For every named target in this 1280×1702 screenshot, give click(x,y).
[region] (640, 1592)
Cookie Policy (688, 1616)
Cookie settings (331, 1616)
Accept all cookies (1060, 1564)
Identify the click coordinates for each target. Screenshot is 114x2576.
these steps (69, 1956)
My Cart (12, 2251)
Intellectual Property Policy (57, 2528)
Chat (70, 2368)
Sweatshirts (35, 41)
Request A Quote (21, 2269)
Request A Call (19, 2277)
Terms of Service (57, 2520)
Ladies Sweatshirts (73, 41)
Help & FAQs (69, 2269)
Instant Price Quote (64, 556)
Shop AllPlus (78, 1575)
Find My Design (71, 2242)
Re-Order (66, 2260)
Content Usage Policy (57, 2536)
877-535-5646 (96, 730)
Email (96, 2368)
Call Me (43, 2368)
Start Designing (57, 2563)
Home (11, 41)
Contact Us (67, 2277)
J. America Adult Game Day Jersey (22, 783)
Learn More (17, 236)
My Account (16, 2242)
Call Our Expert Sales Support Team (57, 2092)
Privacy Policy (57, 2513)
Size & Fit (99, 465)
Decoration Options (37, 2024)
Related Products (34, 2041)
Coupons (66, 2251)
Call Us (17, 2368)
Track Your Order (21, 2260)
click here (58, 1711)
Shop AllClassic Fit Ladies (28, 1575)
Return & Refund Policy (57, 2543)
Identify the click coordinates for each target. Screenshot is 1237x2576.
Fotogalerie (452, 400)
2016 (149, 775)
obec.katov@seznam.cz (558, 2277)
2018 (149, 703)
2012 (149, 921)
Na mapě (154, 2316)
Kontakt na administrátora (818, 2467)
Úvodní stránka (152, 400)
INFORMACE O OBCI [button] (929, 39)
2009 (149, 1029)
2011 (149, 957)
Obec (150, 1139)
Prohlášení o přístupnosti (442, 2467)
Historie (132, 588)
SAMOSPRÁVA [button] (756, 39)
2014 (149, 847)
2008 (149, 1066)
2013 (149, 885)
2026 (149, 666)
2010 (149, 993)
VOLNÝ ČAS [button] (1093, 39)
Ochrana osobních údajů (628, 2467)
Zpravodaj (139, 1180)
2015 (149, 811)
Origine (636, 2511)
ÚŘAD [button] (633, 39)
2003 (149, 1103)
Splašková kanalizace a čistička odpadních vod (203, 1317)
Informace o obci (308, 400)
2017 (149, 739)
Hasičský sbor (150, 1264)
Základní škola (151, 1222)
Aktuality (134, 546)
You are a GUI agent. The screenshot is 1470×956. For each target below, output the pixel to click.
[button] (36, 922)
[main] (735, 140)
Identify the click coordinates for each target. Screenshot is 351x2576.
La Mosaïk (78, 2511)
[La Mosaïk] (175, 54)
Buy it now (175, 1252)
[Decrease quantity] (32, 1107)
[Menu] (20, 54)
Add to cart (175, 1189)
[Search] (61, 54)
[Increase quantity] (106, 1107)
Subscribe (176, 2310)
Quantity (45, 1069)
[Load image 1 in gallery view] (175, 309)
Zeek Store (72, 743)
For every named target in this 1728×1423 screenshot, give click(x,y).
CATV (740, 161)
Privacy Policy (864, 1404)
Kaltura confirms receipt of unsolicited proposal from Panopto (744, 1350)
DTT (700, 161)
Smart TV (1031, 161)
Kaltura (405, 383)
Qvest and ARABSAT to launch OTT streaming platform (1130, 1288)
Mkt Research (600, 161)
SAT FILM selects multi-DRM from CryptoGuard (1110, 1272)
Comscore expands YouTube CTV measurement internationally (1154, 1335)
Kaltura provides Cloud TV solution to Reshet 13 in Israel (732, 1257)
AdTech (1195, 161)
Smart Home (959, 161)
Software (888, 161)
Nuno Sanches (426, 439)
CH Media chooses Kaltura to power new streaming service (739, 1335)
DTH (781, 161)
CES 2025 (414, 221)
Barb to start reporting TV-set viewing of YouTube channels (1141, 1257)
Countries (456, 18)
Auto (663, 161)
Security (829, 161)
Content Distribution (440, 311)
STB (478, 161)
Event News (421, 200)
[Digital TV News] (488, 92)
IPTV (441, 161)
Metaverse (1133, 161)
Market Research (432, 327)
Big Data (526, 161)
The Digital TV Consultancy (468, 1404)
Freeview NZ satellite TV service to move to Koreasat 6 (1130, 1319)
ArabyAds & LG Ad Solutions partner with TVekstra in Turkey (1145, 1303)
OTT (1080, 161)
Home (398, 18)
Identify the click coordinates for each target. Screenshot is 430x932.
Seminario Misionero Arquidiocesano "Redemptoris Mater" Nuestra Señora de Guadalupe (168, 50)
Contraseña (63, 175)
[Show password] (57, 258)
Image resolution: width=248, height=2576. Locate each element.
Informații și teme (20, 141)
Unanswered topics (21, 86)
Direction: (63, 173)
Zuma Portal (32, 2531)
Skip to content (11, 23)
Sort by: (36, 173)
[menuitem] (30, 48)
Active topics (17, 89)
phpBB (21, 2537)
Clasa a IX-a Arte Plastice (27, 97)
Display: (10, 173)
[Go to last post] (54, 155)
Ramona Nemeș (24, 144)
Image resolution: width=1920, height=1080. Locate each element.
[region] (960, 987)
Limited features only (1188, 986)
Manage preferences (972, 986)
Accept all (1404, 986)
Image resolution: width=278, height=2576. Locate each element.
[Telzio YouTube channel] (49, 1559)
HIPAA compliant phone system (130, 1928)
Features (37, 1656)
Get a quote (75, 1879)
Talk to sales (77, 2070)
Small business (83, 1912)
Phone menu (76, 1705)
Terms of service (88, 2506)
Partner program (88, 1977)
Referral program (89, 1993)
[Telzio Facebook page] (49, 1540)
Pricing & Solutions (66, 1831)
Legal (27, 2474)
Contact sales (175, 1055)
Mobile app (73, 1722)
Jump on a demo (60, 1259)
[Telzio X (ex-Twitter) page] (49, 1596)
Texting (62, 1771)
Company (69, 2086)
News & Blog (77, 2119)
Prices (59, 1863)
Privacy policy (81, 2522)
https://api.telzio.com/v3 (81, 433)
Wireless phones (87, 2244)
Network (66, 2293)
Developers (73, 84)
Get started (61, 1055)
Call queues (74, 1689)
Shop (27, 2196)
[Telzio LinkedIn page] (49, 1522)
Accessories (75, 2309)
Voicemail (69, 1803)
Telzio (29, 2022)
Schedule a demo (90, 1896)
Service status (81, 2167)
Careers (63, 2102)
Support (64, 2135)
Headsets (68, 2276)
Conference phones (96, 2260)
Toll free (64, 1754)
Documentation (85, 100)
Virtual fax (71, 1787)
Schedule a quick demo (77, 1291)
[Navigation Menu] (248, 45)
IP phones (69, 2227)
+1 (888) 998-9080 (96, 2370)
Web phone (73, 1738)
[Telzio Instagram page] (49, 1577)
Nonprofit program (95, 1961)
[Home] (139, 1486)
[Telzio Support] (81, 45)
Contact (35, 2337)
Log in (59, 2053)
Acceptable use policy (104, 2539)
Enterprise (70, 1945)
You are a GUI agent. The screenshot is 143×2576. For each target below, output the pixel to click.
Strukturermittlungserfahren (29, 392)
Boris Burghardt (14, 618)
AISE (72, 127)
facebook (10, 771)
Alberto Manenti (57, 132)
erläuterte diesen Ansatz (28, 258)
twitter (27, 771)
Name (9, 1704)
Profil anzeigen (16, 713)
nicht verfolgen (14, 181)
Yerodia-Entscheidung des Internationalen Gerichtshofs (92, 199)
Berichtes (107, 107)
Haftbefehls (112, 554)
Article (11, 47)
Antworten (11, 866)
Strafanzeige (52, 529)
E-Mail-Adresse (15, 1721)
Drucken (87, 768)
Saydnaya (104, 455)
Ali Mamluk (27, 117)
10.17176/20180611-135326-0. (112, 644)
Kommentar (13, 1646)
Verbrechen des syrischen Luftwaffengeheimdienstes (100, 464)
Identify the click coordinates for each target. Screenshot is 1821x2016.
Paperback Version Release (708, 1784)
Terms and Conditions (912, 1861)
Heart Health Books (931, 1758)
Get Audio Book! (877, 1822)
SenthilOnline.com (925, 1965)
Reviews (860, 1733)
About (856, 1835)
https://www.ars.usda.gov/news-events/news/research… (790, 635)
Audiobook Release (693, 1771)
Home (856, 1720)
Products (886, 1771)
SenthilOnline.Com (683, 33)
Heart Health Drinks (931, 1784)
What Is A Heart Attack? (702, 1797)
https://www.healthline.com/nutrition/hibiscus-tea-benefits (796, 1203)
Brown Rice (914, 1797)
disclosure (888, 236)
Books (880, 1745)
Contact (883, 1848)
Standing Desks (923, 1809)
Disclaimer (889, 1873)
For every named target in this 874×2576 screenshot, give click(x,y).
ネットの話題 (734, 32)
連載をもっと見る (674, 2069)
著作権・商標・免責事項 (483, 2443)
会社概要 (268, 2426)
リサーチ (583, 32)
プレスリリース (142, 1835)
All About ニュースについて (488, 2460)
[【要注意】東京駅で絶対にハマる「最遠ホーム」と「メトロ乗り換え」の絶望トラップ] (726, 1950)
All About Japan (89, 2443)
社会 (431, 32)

▸ **Problem to solve**
For the word "streaming", find every line in the data that holds it and copy that line.

▸ **Completed exercise**
Qvest and ARABSAT to launch OTT streaming platform (1130, 1288)
CH Media chooses Kaltura to power new streaming service (739, 1335)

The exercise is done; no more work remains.